Both the median and variance ought to be displayed as a function of gestational age in a way that accounts for the expanding variability with gestation and affords smooth centile curves; goodness of fit testing ought to illustrate that these curves depict precisely the structure of the raw information [53]. The present study created scattered diagram curves of gestational age individual measurements and calculated CPR reference ranges for MCA/UA PSV, S/D ratio, RI, and PI in 1284 observations with 1st–99th percentiles, and 50th percentiles clearly demonstrate our tabulated raw data.
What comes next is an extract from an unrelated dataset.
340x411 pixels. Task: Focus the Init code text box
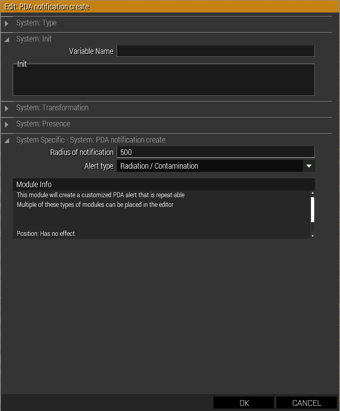164,81
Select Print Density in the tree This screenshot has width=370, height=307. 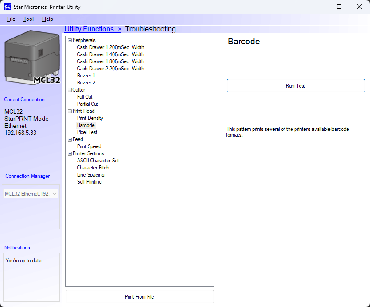(x=90, y=118)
Another strength of the study was that any cases with fetal growth restriction or other adverse outcome were excluded. Yet a considerably larger study population would be needed to cover the period of 40–42 weeks of gestation adequately, serial examinations but this seems to be practically challenging as the sonologist are referral observers and also a substantial proportion of the included women in the study delivered before serial estimation follow-up could be ended.
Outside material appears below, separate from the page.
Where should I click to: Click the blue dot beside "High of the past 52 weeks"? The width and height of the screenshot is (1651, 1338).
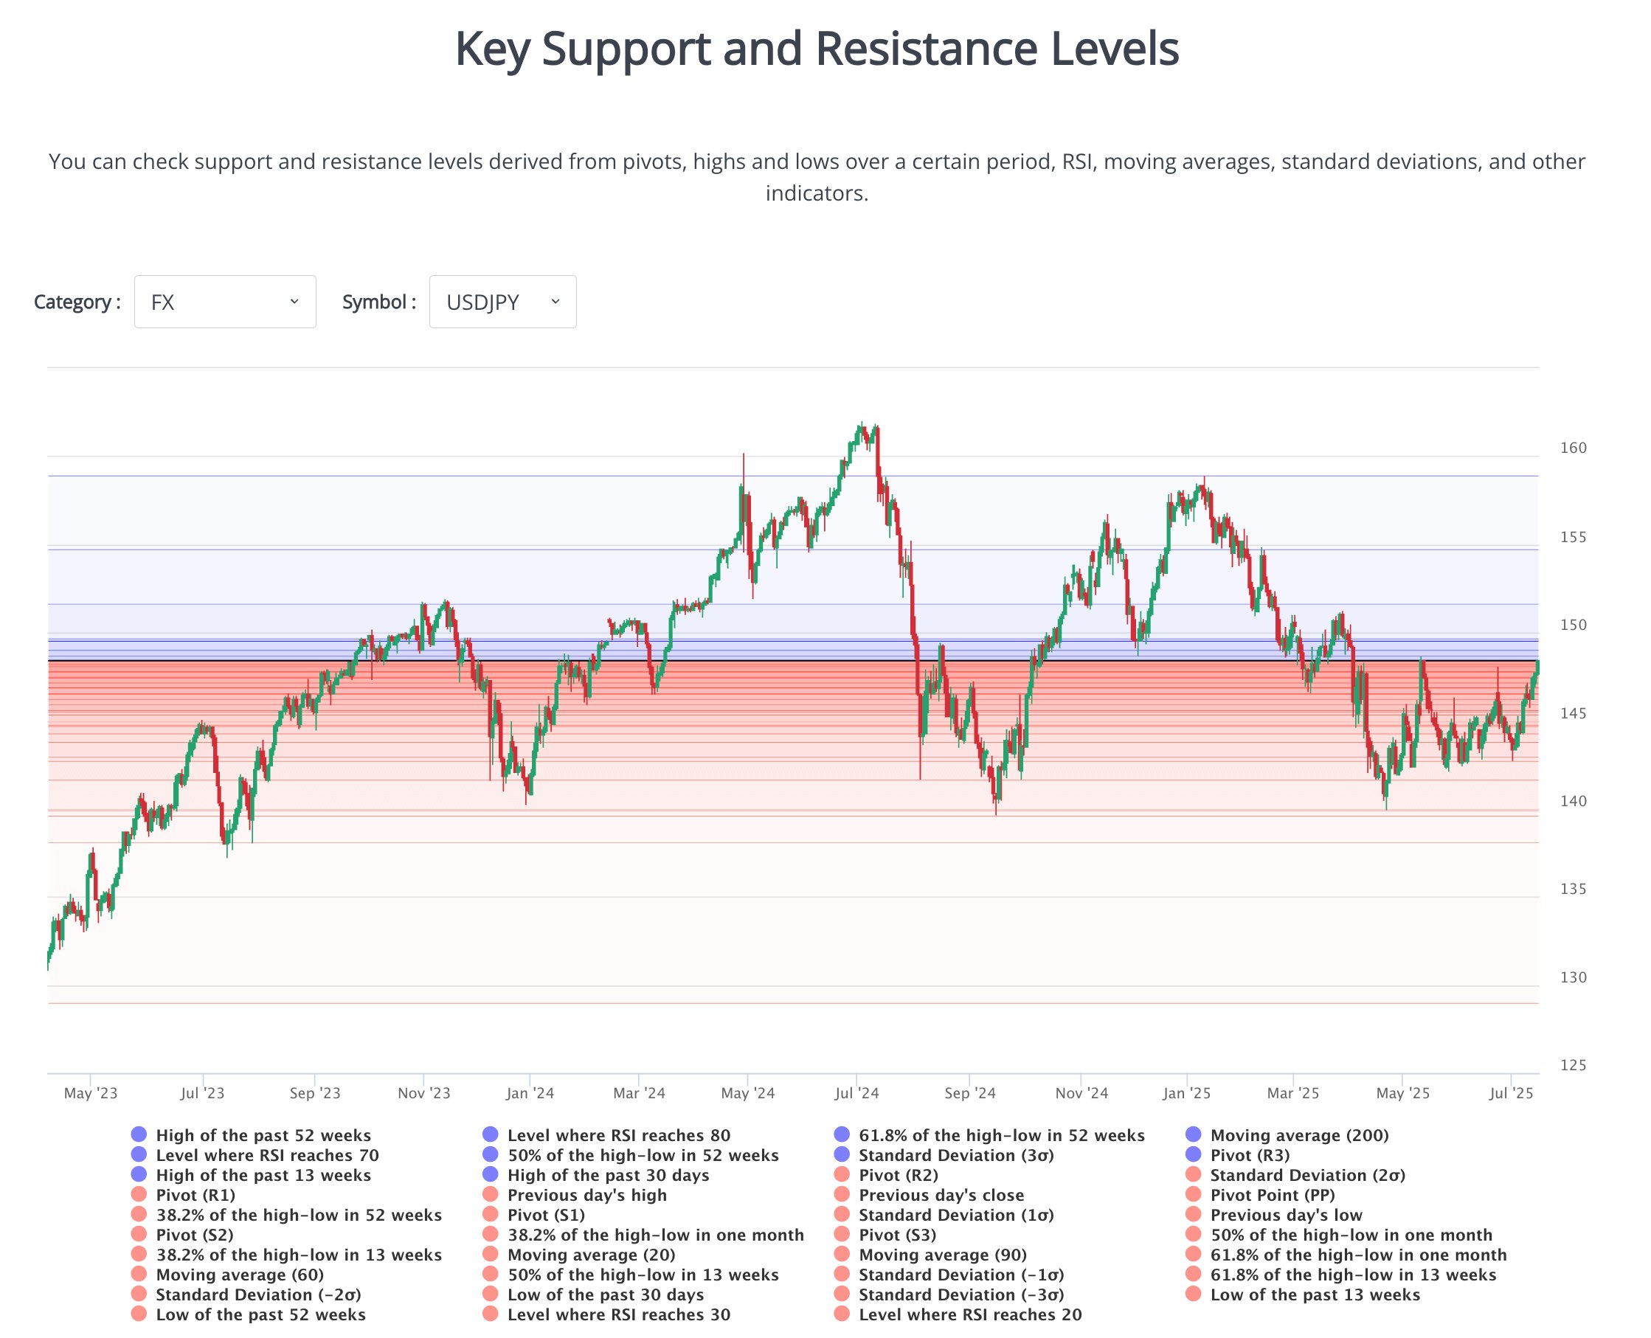pos(139,1135)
Three quarters of the published references were performed by one sonographer. Multisonographer observations increase external efficacy and data reliability [53]. The current study was performed by 3 radiologists with long term experience 5–25 years in feto-maternal Doppler ultrasonography (Fig. 7).

Fig. 5
figure 5

Normal Doppler imaging of MCA and UA at 18 weeks of gestational age in a 31-year-old female mother. FHR, 151 b/m; placenta grade II; and EFW, 202 g. a Doppler US examination of fetal MCA revealed PSV = 48.69, S/D = 4.07, RI = 0.75, and PI = 1.40. b Doppler US examination of maternal UA revealed PSV = 88.22, S/D = 4.26, RI = 0.77, and PI = 1.33. CPR Doppler values: PSV = 0.55, S/D = 0.96, RI = 0.97, and PI = 1.05

Fig. 6
figure 6

Normal Doppler imaging of MCA and UA at 30 weeks of gestational age in a 24-year-old female mother. FHR, 148 b/m; placenta grade II; and EFW, 1564 g. a Doppler US examination of fetal MCA revealed PSV = 77.22, S/D = 4.42, RI = 0.77, and PI = 1.60. b Doppler US examination of maternal UA revealed PSV = 75.62, S/D = 2.59, RI = 0.61, and PI = 0.86. CPR Doppler values: PSV = 1.02, S/D = 1.7, RI = 1.26, and PI = 1.86

Fig. 7
figure 7

Normal Doppler imaging of MCA and UA at 40 weeks of gestational age in a 25-year-old female mother. FHR, 136 b/m; placenta grade III; and EFW, 3100 g. a Doppler US examination of fetal MCA revealed PSV = 44.58, S/D = 2.76, RI = 0.64, and PI = 1.00. b Doppler US examination of maternal UA revealed PSV = 51.69, S/D = 1.95, RI = 0.49, and PI = 0.65. CPR Doppler values: PSV = 0.86, S/D = 1.41, RI = 1.31, and PI = 1.54

Furthermore, the current study is not powered to depict a correlation between abnormal CPR and adverse perinatal outcome. Hence, a prospective antepartum fetal care Doppler ultrasound studies are necessary to delineate the role of CPR as pregnancy outcome predictor for fetal compromise.

Conclusions

In conclusion, UA velocities giving first impression to fetal compromise and MCA/UA velocities are a powerful tool in fetal assessment. Uniting the Doppler flow analysis of the MCA with the umbilical artery (UA) by a universal cerebroplacental CPR ratio has been recommended as a valuable emerging predictor to improve the accuracy in expecting healthy or poor pregnancy outcome.